Book Pile

May 31, 2013 10:04

"I have a sense that God is unfair and preferentially punishes his weak, his dumb, his fat, his lazy. I believe he takes more pleasure in his perfect creatures, and cheers them on like a brainless dad as they run roughshod over the rest of us. He gives us a need for love and no way to get any. He gives us a desire to be liked, and personal attributes that make us utterly unlikeable. Having placed his flawed and needy children in a world of exacting specifications, he deducts the difference between what we have and what we need from our hearts and our self esteem and our mental health." - from CivilWarLand in Bad Decline

Long-distant reading.

CivilWarLand in Bad Decline and Pastoralia by George Saunders
More short stories by George Saunders. He's funny and charming. I've ended up enjoying Tenth of December the most, Goodreads tells me that's statistically not the norm. I wonder if it isn't a first point of contact thing. I really liked every story collection, but probably liked every subsequent one I read slightly less. I guess the problem with mainlining an author like that is that you notice repetitive qualities they might have in a pretty big way.

My boss Larry lent me a couple more books that deal with Native American issues. I liked Neither Wolf Nor Dog by Kent Nerburn a fair bit. It's nonfiction - Kent Nerburn basically goes and talked to this older Indian guy about his feelings in regard to the colonialist takeover of North America and the race relations today. It's such a monumentally awful thing to have been perpetrated it can be kind of difficult to grapple with, and I think this book does about a good a job as any I've seen. In some ways it was helpful for my reading that the author is a white guy who, while not an apologist exactly, is definitely uncomfortable about some of the heritage-based baggage he's bringing to the table in the discussion.

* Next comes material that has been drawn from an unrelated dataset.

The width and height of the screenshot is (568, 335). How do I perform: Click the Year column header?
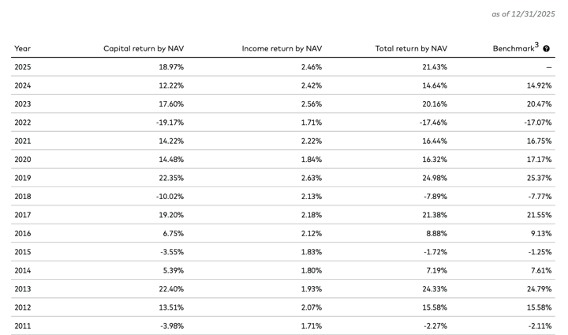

The other one he lent me was Green Grass, Running Water by Thomas King. I think this must be on a lot of Canadian high school english curriculums - the whole time I was reading it, I was constantly being approached by fresh faced university student to tell me how much they had loved reading that book. Which, I didn't really get that much out of it, to be honest. I usually love overly clever post-modern fiction, but this novel kind of turned me off with its over-cleverness. There were some straightforward human relationships type plot arcs that I thought were okay, though.

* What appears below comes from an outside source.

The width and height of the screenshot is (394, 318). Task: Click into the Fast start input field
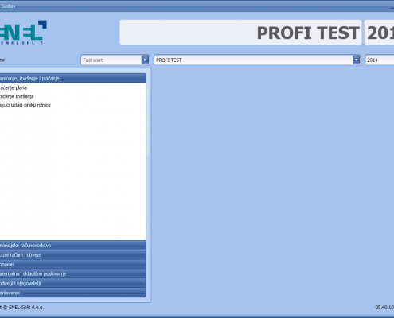click(x=111, y=60)
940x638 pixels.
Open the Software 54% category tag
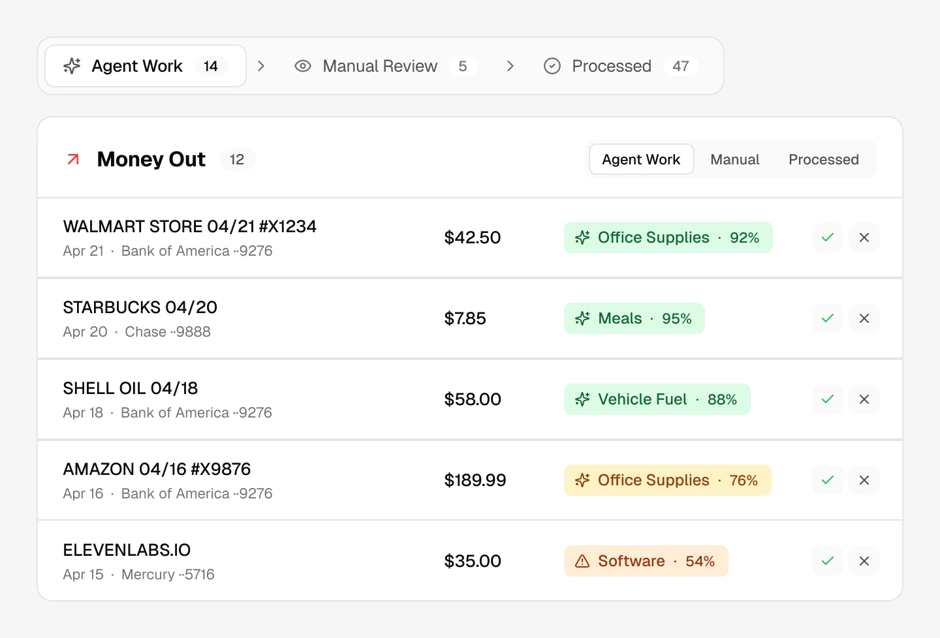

Seven Years by Peter Stamm
It's about an architect who's got a lovely, talented wife, and a sort of crazy, unlovely mistress-of-sorts, and how he doesn't really like either of them that much, and the extent to which that makes his life miserable. Stamm does a really amazing job of pinning down and expressing ulterior motives that I think probably exist in many or even most relationships, but don't tend to see much direct expression. So, like, the protagonist takes most of the pleasure in his relationship with his mistress from the power he feels like he wields over her, which I think "enjoyment of a power dynamic" is a pretty common feature in a lot of relationships, but Stamm expresses it in such a graceful, non-clunky way that it's just kind of a pleasure to read.

Room by Emma Donoghue
Stressed me right out. Told from the perspective of a boy who has lived his entire life with his mother as a captive in some psychopath's secret sex dungeon. Kind of light reading, but I figure I'm allowed.